═══ Material supplied

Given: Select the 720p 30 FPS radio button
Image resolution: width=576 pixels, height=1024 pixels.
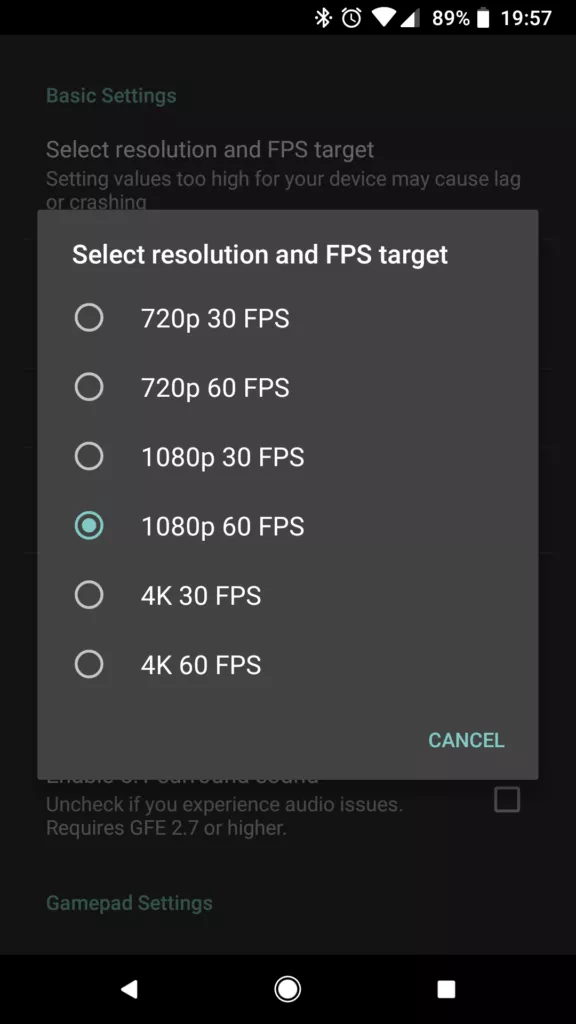Looking at the screenshot, I should click(x=89, y=318).
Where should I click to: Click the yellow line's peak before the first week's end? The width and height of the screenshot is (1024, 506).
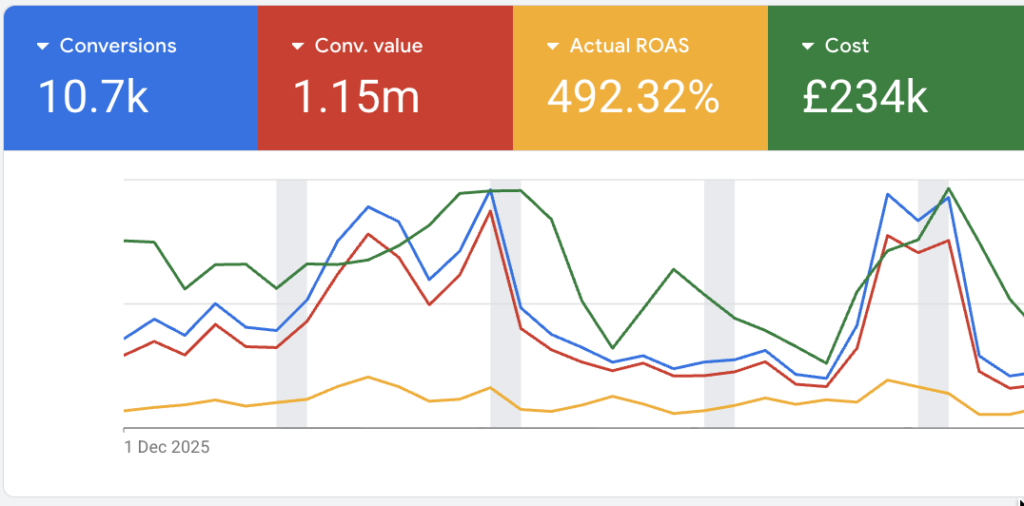tap(216, 400)
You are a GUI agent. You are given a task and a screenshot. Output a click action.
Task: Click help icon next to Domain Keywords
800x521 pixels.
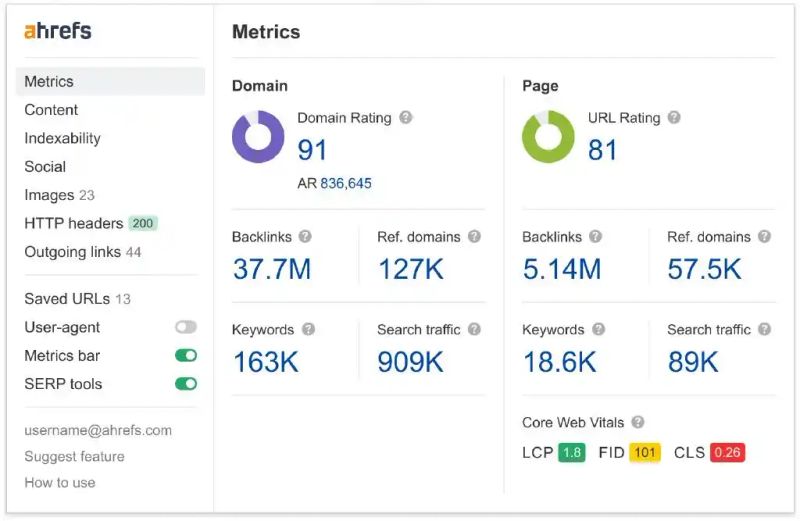[x=308, y=330]
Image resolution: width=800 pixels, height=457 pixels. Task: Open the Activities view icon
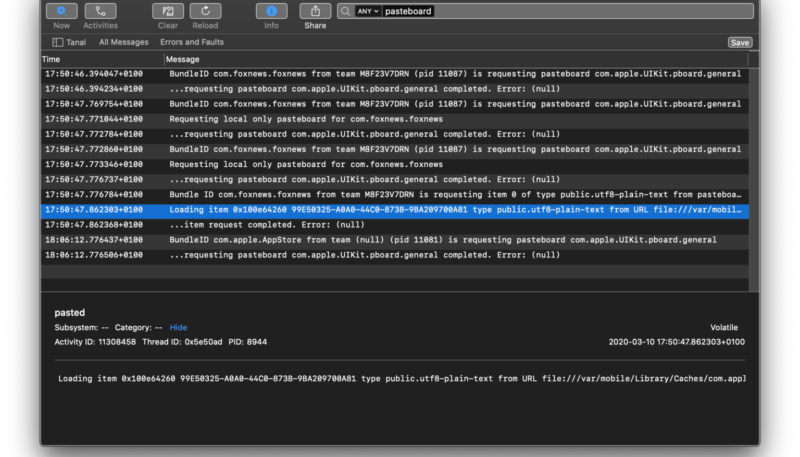click(x=100, y=11)
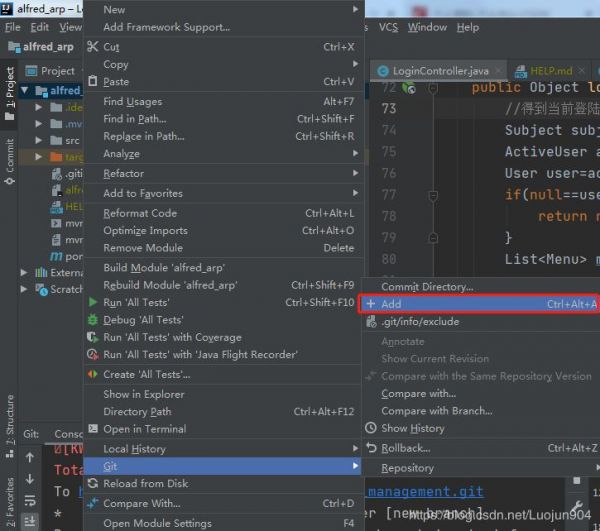The width and height of the screenshot is (600, 531).
Task: Click the green Run 'All Tests' arrow icon
Action: coord(93,302)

══════

= Goal =
Rewrite the listing above as a numbered list, dropping any blank lines and leaving out the pictures.

= Task response =
1. Given: Select the 720p 30 FPS radio button
2. Image resolution: width=576 pixels, height=1024 pixels.
3. Looking at the screenshot, I should click(x=89, y=318).
4. Where should I click to: Click the yellow line's peak before the first week's end? The width and height of the screenshot is (1024, 506).
5. tap(216, 400)
6. You are a GUI agent. You are given a task and a screenshot. Output a click action.
7. Task: Click help icon next to Domain Keywords
8. 800x521 pixels.
9. [x=308, y=330]
10. Image resolution: width=800 pixels, height=457 pixels. Task: Open the Activities view icon
11. click(x=100, y=11)
12. The width and height of the screenshot is (600, 531).
13. Task: Click the green Run 'All Tests' arrow icon
14. Action: coord(93,302)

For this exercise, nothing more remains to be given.